======== DATA

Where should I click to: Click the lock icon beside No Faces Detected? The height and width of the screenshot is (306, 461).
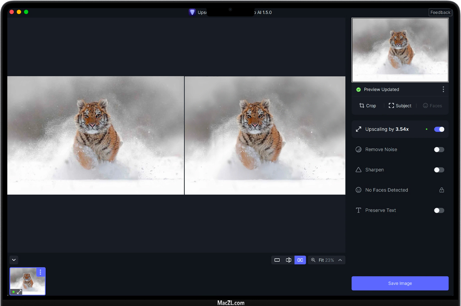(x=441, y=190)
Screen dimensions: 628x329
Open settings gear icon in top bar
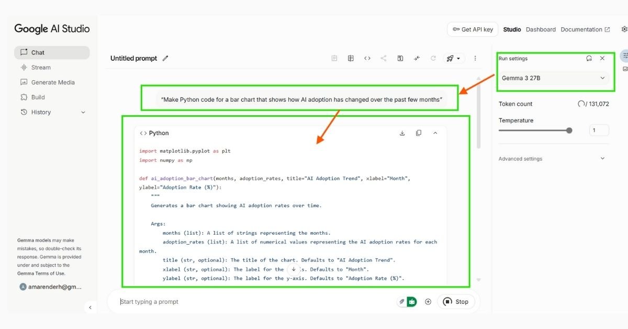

================
======== DATA

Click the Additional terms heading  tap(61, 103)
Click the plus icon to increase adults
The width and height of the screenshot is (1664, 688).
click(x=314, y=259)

================

* [WHAT YOU ARE ASKED TO DO]
Could you transcribe exactly the entries above, but only the lines from the one with "Where should I" through the one with "Open settings gear icon in top bar", and without pictures?

* [RESULT OF THIS TASK]
Where should I click to: Click the lock icon beside No Faces Detected? The height and width of the screenshot is (306, 461).
(x=441, y=190)
Screen dimensions: 628x329
Open settings gear icon in top bar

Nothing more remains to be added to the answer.